И он записал их в книжку. А потом они попрощались.
* * *
Воспоминание о забавном парне развеселило Рябину. Даже тошнота отступила. Она окончательно проснулась и была готова к новому дню. Ей надоело валяться на пенке. К тому же в спальнике становилось жарко. Она встала, надела платье, поверх накинула просторный мужской свитер: она спала в этом свитере в холодные ночи и согревалась по утрам, пока воздух еще не стал окончательно теплым, а сырость не высохла.
Зола в кострище давным-давно остыла. Одно бревно так и не успело прогореть - они с Мухой погасили его для безопасности. Они ложились засветло. Было рискованно жечь костер в темноте, когда пламя заметно издалека - с неба, с воды, из леса. Неизвестно, какой человек или зверь может заглянуть на огонек.
Слабый утренний ветер, дувший с моря, прошелся по листьям, пошуршал ими. Взметнул невесомую золу кострища. Баклажка была пуста: они поленились сходить за водой с вечера, но у Рябины оставалось немного в кружке.
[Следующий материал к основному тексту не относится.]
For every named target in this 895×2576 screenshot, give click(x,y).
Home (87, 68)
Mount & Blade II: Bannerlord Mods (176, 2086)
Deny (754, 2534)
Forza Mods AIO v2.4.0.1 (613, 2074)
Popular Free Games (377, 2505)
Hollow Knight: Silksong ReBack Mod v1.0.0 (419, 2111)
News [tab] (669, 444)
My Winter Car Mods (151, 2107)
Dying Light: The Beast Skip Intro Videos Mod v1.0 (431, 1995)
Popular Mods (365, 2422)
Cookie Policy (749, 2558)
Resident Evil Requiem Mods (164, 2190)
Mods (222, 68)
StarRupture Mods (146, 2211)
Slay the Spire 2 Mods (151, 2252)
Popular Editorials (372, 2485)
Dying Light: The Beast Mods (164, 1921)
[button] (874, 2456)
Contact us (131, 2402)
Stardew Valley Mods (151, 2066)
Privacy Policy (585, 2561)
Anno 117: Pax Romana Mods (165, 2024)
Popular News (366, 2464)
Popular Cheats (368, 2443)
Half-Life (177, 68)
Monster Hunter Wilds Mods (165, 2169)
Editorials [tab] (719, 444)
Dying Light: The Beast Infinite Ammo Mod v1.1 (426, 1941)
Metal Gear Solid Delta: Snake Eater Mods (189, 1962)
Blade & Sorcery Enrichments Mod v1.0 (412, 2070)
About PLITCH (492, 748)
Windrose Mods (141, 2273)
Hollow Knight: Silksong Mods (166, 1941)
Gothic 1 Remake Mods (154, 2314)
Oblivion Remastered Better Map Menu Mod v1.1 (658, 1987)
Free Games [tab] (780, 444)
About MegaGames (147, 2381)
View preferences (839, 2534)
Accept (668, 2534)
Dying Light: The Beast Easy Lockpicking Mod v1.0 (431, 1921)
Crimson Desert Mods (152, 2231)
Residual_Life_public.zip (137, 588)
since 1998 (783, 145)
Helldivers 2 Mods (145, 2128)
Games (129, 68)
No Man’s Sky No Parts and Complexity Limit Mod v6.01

Она подняла глаза: прямо перед ней расстилалось море. Увидев его, она моментально забыла и про костер, и про воду, и про опасности, которые подстерегали на каждом шагу - опасности как физические, так и метафизические. Море стояло громадное, отвесное. На горизонте кромка его была размыта, нежно сливаясь с небом: день обещал быть жарким. Море сияло, переливалось, словно кто-то нарочно покачивал его в руках. Оно притягивало. Рябина надела вьетнамки, перекинула через плечо мятое полотенце, не просохшее до конца после вечернего купания, и зашлепала по тропинке.
Море лежало рядом - метрах в ста от стоянки со спящей Мухой.
Это была крошечная бухта среди скал, безлюдная даже в разгар лета.
Рябина разделась догола, сложила вещи, спустилась к воде. Остывшая за ночь вода еще не прогрелась, но холод ее не пугал. Это Муха не любила и боялась моря - редко купалась, далеко не плавала. С отвращением всматривалась в воду, плещущую среди косматых валунов. В ее кипящие, подсвеченные солнцем омуты. А Рябина могла смотреть на воду сколько угодно, как другие смотрят в горящее пламя.